Tuesday, January 28, 2014

My passion for youth sports coaching has led me to several articles on this blog about the dangers of concussions, sensible practices that should be followed when players are hurt during games, and sometimes about the poor behavior demonstrated by some coaches.  Somehow, though, I missed an article from August 2013 in Neurology Clinical Practice by Daniel M. Torres and his colleagues from NYU's Department of Neurology and others.* It offers some insights that should be recognized and understood by coaches.

Unfortunately, this is a journal that requires a subscription, even for articles of general public interest, so I'll have to summarize the main points.  (As a side comment, this practice is infuriating.  Why these journals can't follow the lead of the NEJM and make such general articles available widely is beyond me.)  Here's the summary:

Studies suggest that a lack of standardized knowledge may lead to underreporting and undertreatment of sports-related concussion.
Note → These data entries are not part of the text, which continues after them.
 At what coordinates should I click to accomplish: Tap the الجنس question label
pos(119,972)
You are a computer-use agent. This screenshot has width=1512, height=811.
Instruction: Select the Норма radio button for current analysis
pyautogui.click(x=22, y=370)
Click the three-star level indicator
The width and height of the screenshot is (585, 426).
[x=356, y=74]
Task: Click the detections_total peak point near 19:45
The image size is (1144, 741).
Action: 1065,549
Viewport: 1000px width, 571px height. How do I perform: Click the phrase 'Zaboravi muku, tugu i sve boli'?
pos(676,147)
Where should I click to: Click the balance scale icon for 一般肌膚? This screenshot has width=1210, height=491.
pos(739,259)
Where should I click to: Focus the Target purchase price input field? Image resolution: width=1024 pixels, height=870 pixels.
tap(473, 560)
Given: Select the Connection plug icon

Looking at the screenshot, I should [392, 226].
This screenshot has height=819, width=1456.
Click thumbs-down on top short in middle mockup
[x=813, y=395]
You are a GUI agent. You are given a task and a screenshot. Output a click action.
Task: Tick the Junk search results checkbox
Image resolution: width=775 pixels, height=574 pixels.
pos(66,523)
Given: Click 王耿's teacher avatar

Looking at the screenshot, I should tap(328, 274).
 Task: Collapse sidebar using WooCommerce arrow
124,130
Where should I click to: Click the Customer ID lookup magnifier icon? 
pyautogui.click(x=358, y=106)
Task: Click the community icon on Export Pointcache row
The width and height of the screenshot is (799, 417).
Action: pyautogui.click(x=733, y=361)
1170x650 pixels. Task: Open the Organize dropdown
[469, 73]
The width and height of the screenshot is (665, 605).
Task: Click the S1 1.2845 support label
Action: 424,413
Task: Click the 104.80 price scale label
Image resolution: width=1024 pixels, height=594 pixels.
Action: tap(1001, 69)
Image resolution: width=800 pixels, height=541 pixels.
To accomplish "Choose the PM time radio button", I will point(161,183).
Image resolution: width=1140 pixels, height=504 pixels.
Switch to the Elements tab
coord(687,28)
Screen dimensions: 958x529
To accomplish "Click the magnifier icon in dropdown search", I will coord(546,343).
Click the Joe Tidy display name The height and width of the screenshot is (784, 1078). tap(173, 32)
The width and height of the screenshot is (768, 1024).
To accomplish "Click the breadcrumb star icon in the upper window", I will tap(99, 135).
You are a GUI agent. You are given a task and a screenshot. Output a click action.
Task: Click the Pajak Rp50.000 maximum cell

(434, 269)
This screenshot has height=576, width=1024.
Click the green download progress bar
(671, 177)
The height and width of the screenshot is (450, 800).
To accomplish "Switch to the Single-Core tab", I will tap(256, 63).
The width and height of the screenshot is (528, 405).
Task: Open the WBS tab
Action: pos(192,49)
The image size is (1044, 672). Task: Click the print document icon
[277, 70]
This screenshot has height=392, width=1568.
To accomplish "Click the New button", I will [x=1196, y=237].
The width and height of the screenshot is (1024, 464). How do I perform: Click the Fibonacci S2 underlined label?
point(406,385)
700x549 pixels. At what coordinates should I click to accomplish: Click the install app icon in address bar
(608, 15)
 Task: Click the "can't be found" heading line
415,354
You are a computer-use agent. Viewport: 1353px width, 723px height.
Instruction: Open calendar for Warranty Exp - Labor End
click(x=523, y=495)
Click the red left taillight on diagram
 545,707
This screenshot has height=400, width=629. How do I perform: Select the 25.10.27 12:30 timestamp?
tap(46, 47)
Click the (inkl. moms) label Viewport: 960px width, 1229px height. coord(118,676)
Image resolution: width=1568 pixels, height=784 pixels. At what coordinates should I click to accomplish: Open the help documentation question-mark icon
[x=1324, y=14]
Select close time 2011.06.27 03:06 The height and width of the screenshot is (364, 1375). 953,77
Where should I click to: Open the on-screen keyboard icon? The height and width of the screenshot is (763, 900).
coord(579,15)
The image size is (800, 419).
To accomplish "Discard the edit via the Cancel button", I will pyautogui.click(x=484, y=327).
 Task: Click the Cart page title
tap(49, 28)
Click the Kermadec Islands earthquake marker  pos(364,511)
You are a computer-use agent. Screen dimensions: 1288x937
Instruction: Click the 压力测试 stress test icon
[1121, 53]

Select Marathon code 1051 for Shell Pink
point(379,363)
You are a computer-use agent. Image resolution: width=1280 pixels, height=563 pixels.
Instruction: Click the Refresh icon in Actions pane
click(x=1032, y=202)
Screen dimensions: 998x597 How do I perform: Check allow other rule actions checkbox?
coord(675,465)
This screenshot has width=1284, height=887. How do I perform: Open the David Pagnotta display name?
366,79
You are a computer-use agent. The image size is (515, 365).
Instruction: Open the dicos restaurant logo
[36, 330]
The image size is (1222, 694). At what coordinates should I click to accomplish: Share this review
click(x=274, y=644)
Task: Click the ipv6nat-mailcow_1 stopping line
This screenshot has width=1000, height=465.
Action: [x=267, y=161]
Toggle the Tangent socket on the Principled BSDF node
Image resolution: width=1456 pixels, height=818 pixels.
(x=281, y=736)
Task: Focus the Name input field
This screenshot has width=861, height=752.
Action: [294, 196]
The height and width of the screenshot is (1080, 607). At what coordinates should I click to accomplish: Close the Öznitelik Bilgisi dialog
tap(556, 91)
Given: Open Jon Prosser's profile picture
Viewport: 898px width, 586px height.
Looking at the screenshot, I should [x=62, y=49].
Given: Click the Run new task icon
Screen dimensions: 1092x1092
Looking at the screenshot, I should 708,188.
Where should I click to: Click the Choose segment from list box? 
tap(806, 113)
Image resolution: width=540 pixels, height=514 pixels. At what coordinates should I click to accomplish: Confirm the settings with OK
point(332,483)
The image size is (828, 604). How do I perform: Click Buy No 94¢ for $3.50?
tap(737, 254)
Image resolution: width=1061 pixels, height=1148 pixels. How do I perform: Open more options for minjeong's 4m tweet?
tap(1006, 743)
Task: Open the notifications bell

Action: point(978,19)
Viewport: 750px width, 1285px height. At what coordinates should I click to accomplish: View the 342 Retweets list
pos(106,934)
However, there has been little work done to establish how this knowledge may affect athletes’ behaviors toward reporting their concussions and removing themselves from play. We conducted an anonymous online survey to assess athletes’ knowledge of signs and symptoms of concussion, and also sought to estimate the potential frequency of underreporting in a collegiate athlete cohort. Among 262 athletes who responded to the survey, 43% of those with a history of concussion reported that they had knowingly hidden symptoms of a concussion to stay in a game, and 22% of athletes overall indicated that they would be unlikely or very unlikely to report concussion symptoms to a coach or athletic trainer in the future. These data suggest that there may be a substantial degree of underreporting of concussion among collegiate athletes, despite most acknowledging that they have been formally educated about the risks of concussion. 

As you dive into the article, you find documentation of the result that the likelhood of athletes to report a concussion is lower for those athletes with a history of concussion.  Here's the chart:

You might think that these athletes' previous experience and knowledge would make them more likely to report concussion sysmptoms, but no.

An accompanying editorial by Brian Hainline and others (again, inexplicably unavailable to the world at large) is entitled "Truth be told."  The authors ask, of the study mentioned above:

Should we be concerned? Absolutely. Concussion is not a singular event, but rather a pathophysiologial process that can threaten the physical and mental health of the involved athlete.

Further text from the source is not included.